Throughout the United States, laws are being implemented that require employers to include pay range information in job postings (commonly known as “pay transparency” laws). Companies need to be mindful of these obligations when hiring. And because providing pay ranges in recruiting may also raise questions among members of a company’s existing workforce, employers should look beyond the hiring process in considering how to implement these practices.
Most immediately, New York City’s pay transparency law goes into effect on November 1, 2022. This law is part of a larger trend of state and local governments enacting similar laws across the United States.
Below, we’ve gone into depth about New York City’s pay transparency law and the broader trend. Further below, we’ve shared some strategic action items that companies throughout the United States should consider as these laws become more prevalent.
New York City Pay Transparency Requirements
The New York City law requires covered employers to include a good faith pay range estimate in any posting advertising a job, promotion, or transfer opportunity that can be performed in New York City. The pay range needs to include both a minimum and a maximum hourly rate or salary.
Employers are only required under the law to specify a range for base pay. Although NYC’s law does not require employers to include bonuses, commissions, benefits, or other forms of compensation in postings, some may choose to do so. Also, NYC’s requirements apply to any role that can be performed in NYC, meaning roles that can be performed remotely in NYC must comply even if the employer is located elsewhere.
The job posting requirement applies to all companies with 4 or more employees, at least 1 of whom works in New York City. Employment agencies of any size are also covered. Recruiters retained by an employer should also provide pay range information in any written job opportunities circulated on behalf of companies with New York City employees.
Although all internal or external advertisements and postings must include a pay range, the law does not require employers to create an advertisement or posting to hire employees.
Pay Transparency Trends Across the United States
Mandating wage information in job postings is currently one of the hottest areas of employment-related legislation in the United States.
Colorado led the pack, recently passing a far-reaching requirement that is already in effect. It is significantly broader than NYC’s law and may even impact companies that do not conduct business in Colorado.
Other places with similar laws that are either in effect or will go into effect soon include: California (effective 1/1/23), Washington (effective 1/1/23), Jersey City, NJ (effective 4/13/22), Westchester County, NY (effective 11/6/22), and Ithaca, NY (effective 9/1/22). A pay transparency law covering all of New York State was passed by the legislature in June 2022 and is being considered by the governor. We anticipate that a number of other states and localities will consider similar provisions in the future.
Other places have related laws on the books, including requirements that pay scales be disclosed upon request. These include Maryland, Connecticut, Nevada, and Rhode Island, as well as Toledo and Cincinnati in Ohio.
We expect further legislative developments in this area in the coming months and years, especially as more information becomes available about the impact of the laws already enacted.

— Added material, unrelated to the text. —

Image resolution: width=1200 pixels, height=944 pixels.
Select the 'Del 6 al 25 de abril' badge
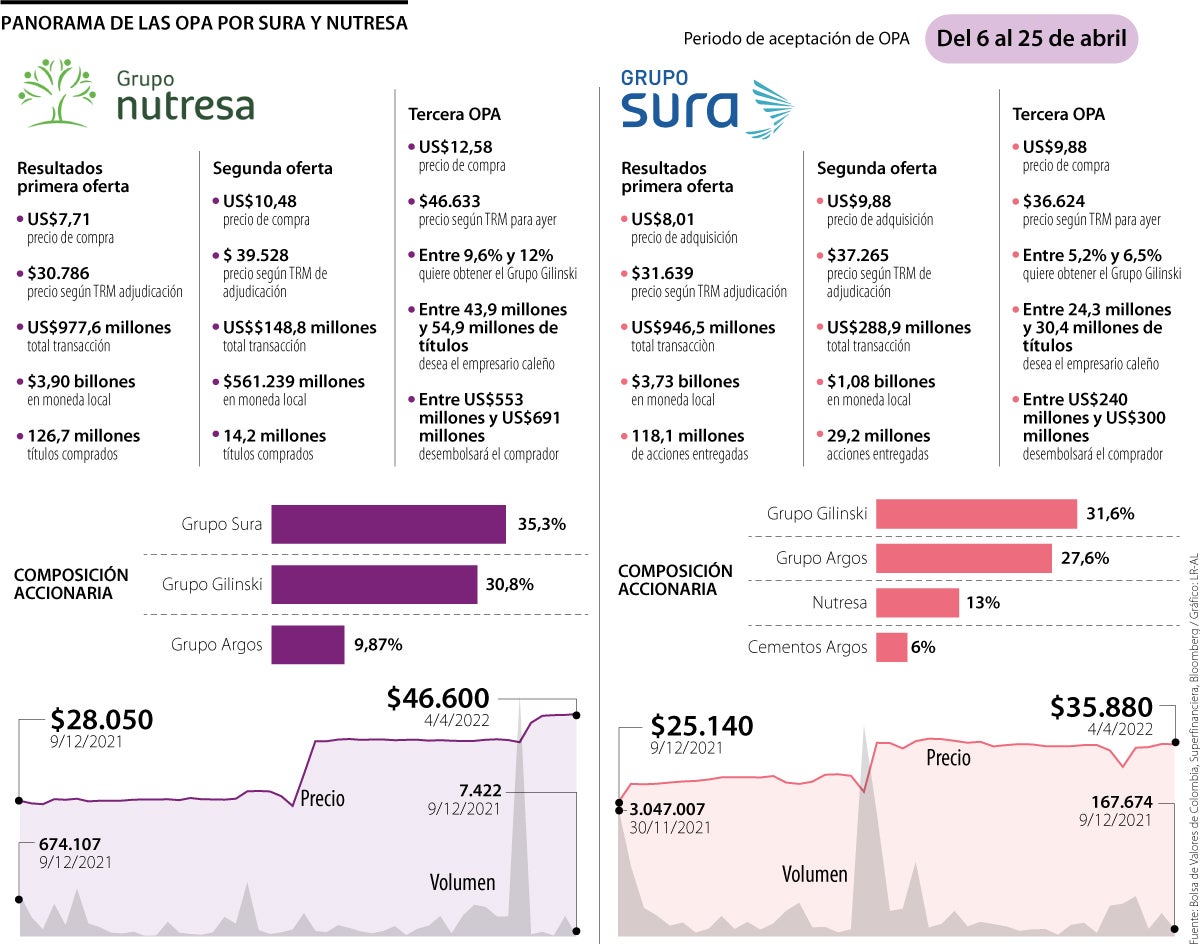coord(1031,39)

Action Items For Employers
The stakes for companies are high because of the high visibility of job postings to the public and current employees. And many of these laws have teeth, granting enforcement agencies and courts the authority to impose penalties, damages, and other potential consequences against employers who are not in compliance.
Because these laws are nuanced and vary from place to place, employers should consult with employment counsel to ensure they understand whether they are covered and, if so, their obligations under each law.
We’ve put together the below list of action-items for companies to consider as they grapple with compliance with new pay transparency laws:
- Ensure any existing postings that remain visible after the laws go into effect (including on third-party sites, like LinkedIn or Indeed) include the required pay ranges;
- Instruct recruiters to comply with these requirements, and check external recruiting contracts to ensure they set forth recruiters’ obligations regarding how to engage with candidates on behalf of the company;
- Consider options for pay ranges for new postings, including especially how broad the range should be (and how this will be perceived by applicants);
- Examine pay ranges of current employees. You can assume that if there’s a job posting for a company role, current employees in that or a similar role will see it. Disparities between current compensation and the advertised compensation could cause multiple issues, including morale concerns. It is best to develop a plan to get ahead of any potential conflict related to compensation amounts. Engage with compensation consultants or similar resources as needed to create competitive and appropriate salary ranges. Because there may be legal implications of doing so, consult with employment counsel as well.